Stored data
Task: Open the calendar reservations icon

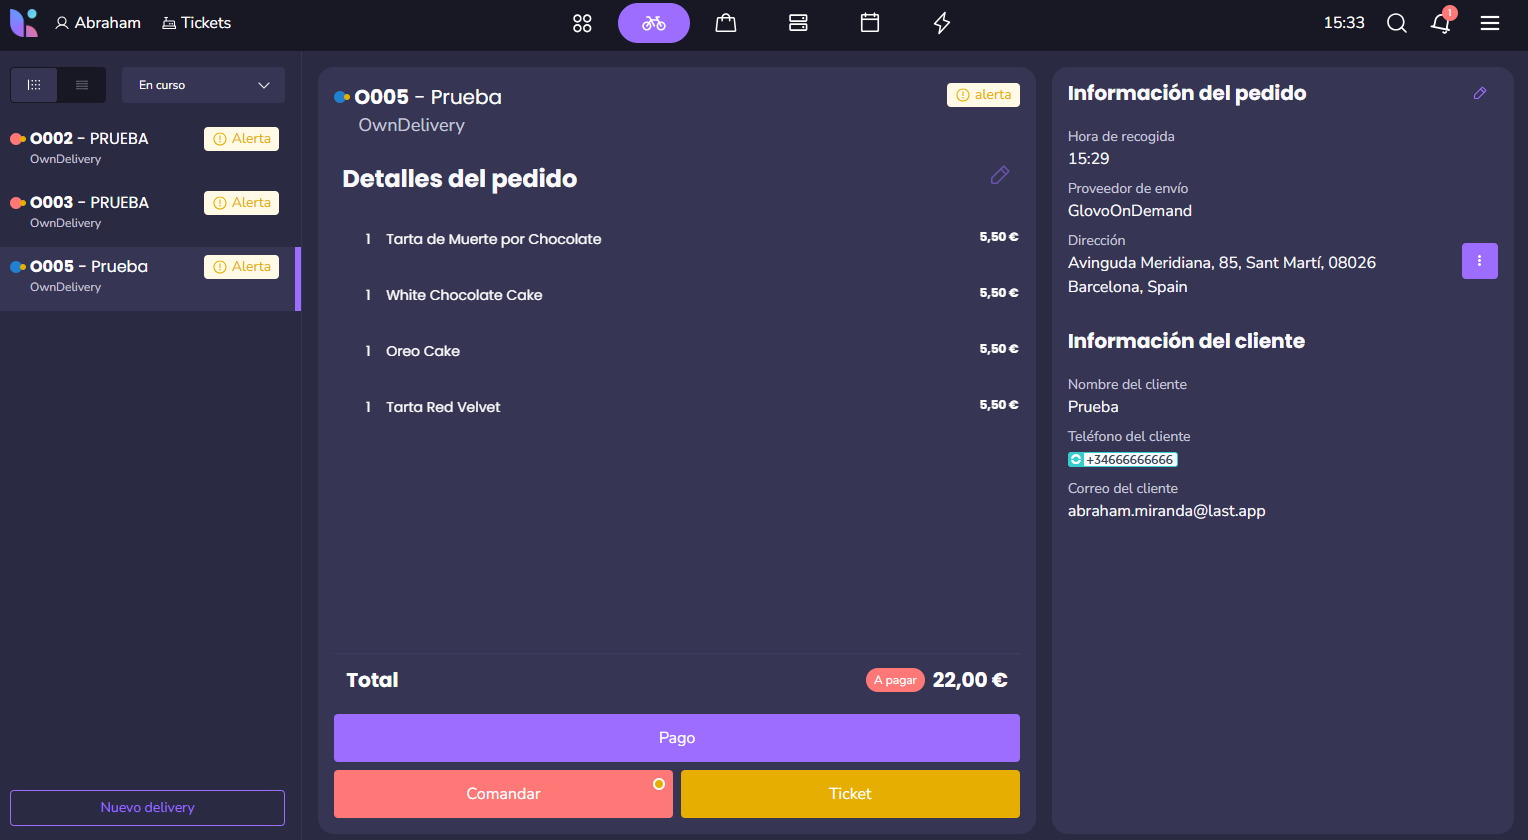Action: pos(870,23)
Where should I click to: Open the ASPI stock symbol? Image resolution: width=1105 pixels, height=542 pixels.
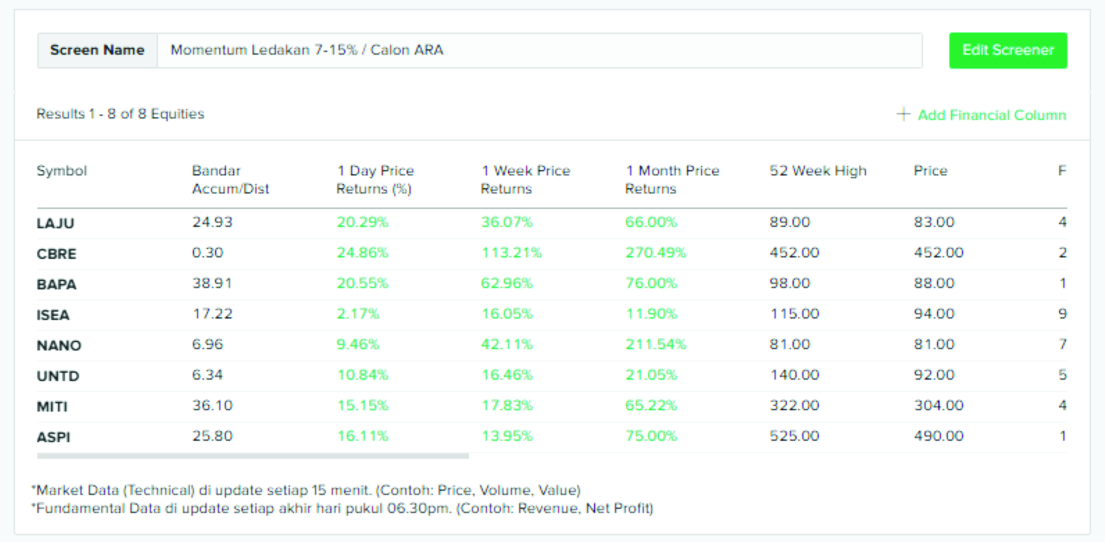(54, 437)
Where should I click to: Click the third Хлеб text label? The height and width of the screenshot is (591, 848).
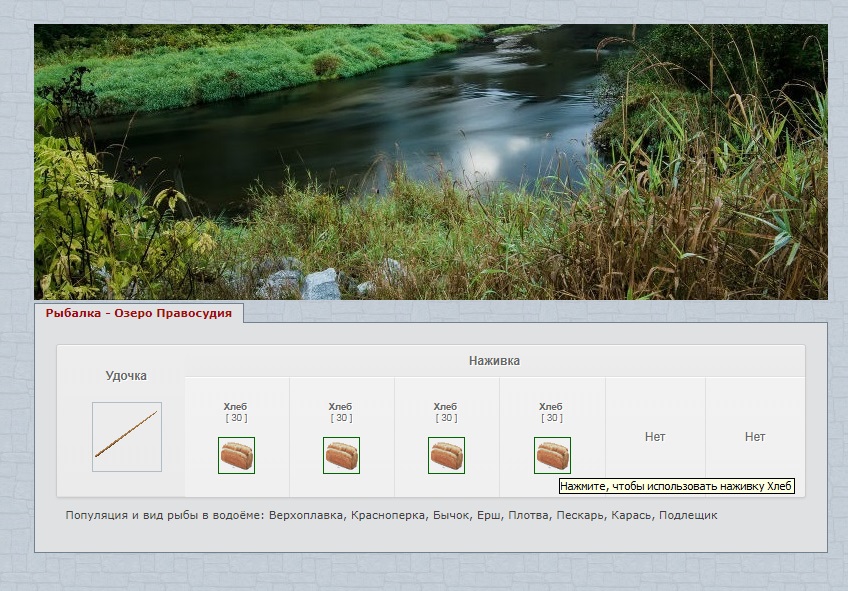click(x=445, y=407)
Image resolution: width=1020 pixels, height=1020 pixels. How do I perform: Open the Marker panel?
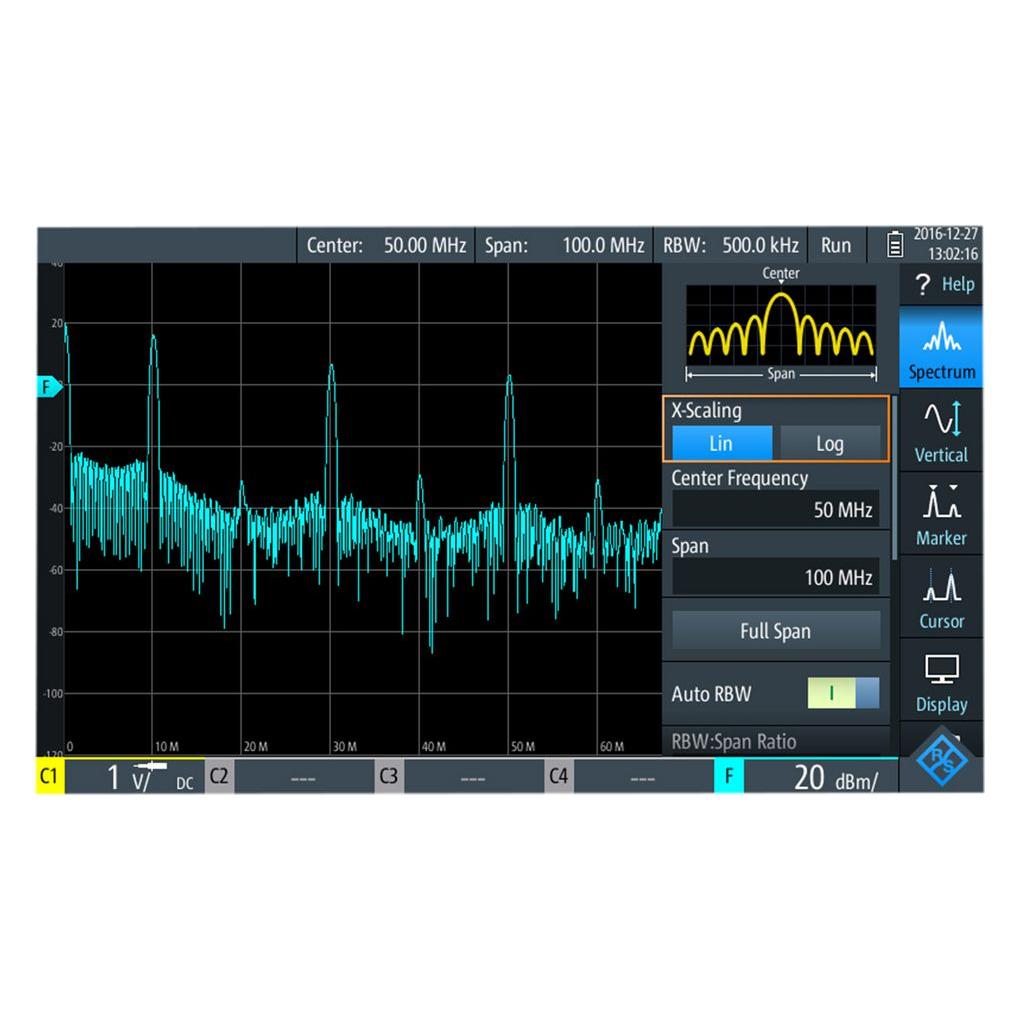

EXERCISE INSTRUCTIONS:
Every entry should be repeated verbatim, with the pictures left out.

RESPONSE:
Task: Open the calendar reservations icon

Action: pos(870,23)
Where should I click to: Open the ASPI stock symbol? Image resolution: width=1105 pixels, height=542 pixels.
(54, 437)
Where should I click to: Click the third Хлеб text label? The height and width of the screenshot is (591, 848).
click(x=445, y=407)
Image resolution: width=1020 pixels, height=1020 pixels. How do I perform: Open the Marker panel?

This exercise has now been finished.